Pixel coordinate grounding data
__________

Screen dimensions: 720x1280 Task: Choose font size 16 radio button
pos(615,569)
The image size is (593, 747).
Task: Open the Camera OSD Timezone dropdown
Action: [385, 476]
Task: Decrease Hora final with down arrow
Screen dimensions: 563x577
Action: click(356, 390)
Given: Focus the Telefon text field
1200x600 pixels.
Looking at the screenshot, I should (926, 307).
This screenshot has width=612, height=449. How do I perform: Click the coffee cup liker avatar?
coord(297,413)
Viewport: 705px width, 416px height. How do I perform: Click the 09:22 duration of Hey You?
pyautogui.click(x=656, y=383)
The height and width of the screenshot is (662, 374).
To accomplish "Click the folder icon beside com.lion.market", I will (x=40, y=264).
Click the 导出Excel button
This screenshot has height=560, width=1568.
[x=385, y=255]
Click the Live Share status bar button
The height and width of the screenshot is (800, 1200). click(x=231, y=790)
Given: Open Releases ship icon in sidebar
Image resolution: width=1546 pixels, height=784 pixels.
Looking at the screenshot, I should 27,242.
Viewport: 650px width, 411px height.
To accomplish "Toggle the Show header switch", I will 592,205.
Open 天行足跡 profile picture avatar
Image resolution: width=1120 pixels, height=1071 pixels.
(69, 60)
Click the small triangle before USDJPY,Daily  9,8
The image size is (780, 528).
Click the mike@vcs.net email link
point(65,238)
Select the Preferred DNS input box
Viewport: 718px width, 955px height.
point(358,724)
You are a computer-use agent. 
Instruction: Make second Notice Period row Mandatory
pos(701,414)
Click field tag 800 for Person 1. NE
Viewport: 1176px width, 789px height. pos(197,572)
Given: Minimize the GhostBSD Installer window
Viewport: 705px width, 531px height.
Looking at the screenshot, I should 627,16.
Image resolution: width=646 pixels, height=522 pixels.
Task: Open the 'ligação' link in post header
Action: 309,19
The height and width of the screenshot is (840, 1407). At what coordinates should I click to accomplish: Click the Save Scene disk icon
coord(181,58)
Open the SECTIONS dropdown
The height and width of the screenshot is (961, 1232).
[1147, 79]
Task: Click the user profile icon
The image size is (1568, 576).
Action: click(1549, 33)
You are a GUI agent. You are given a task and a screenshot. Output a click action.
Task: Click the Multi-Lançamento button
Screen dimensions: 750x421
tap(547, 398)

__________

Task brief: Reproduce exactly the section above that begins at the line containing "The image size is (780, 528)." and ends at the line containing "Given: Minimize the GhostBSD Installer window", leaving out all other lines.

Response below:
The image size is (780, 528).
Click the mike@vcs.net email link
point(65,238)
Select the Preferred DNS input box
Viewport: 718px width, 955px height.
point(358,724)
You are a computer-use agent. 
Instruction: Make second Notice Period row Mandatory
pos(701,414)
Click field tag 800 for Person 1. NE
Viewport: 1176px width, 789px height. pos(197,572)
Given: Minimize the GhostBSD Installer window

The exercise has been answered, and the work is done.